Shortages no obstacle for Liberia survey team

 
 
 
Successful conservation requires a lot of hard work and often a healthy dose of improvisation. Just ask the team from the Center for Applied Biodiversity Science (CABS) at CI that last March faced the challenging prospect of conducting aerial surveys of Liberia's vast rainforests. After decades of civil unrest, the country faced shortages of gas and other supplies that made operating inside the country difficult, if not impossible.

"We ended up basing our flight operations in neighboring Côte d'Ivoire because there was a state of emergency in Liberia and no aviation fuel," explains CABS Regional Analysis Project Manager Daniel Juhn.

Located in the Guinean Forests of West Africa hotspot, Liberia's rainforests are roughly 40 percent intact. They shelter some of the world's most endangered species, including the pygmy hippo, zebra duiker and forest elephant.

CI, in partnership with Flora and Fauna International and Liberian wildlife officials, is combining overflight images with satellite data to produce a comprehensive vegetation map of the region--the first in 20 years--and make conservation recommendations to the Liberian government. The recommendations will form the basis of a CI strategy to strengthen and expand current protected areas in Liberia and establish a conservation corridor stretching from southwestern Côte d'Ivoire into Liberia.
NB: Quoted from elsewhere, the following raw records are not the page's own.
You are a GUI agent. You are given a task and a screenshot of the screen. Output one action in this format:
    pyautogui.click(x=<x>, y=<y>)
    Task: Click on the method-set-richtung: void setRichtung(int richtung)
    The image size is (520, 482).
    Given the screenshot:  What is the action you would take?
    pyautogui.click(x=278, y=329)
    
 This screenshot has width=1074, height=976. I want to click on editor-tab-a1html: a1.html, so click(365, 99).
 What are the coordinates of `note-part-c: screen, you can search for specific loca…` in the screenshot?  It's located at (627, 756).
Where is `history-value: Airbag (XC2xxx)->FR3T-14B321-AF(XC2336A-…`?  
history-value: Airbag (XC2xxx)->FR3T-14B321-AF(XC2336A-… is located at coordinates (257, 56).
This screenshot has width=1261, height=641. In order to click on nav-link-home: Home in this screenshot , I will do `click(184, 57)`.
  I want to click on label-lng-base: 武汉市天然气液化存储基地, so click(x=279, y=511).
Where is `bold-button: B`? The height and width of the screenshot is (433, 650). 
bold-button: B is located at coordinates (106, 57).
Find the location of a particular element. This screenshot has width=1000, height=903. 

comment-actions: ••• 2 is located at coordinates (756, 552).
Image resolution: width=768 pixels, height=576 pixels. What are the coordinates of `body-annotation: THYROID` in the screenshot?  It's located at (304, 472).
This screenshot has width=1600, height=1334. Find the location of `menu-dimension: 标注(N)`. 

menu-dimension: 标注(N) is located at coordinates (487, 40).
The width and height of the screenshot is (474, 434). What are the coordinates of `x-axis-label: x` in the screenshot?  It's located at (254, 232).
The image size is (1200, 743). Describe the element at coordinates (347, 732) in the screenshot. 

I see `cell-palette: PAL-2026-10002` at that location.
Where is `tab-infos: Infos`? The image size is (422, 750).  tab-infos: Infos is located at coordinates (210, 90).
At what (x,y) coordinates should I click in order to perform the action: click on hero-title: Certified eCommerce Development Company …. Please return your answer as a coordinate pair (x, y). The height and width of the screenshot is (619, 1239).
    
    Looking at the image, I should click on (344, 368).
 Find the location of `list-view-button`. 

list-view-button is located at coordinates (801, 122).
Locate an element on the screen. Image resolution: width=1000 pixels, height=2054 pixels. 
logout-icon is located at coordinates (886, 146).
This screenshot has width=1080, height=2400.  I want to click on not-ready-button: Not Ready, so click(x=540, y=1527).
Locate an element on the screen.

The aerial survey team came away with more than 2,000 photos, images both remarkable and unsettling. They showed a vast rainforest largely intact but with logging roads and small-scale farming creeping into the landscape. "This is what many other West African countries looked like 30 years ago," explains West Africa Technical Director Dirck Byler. "If we act now, we can preserve what is probably the most important rain forest in the region."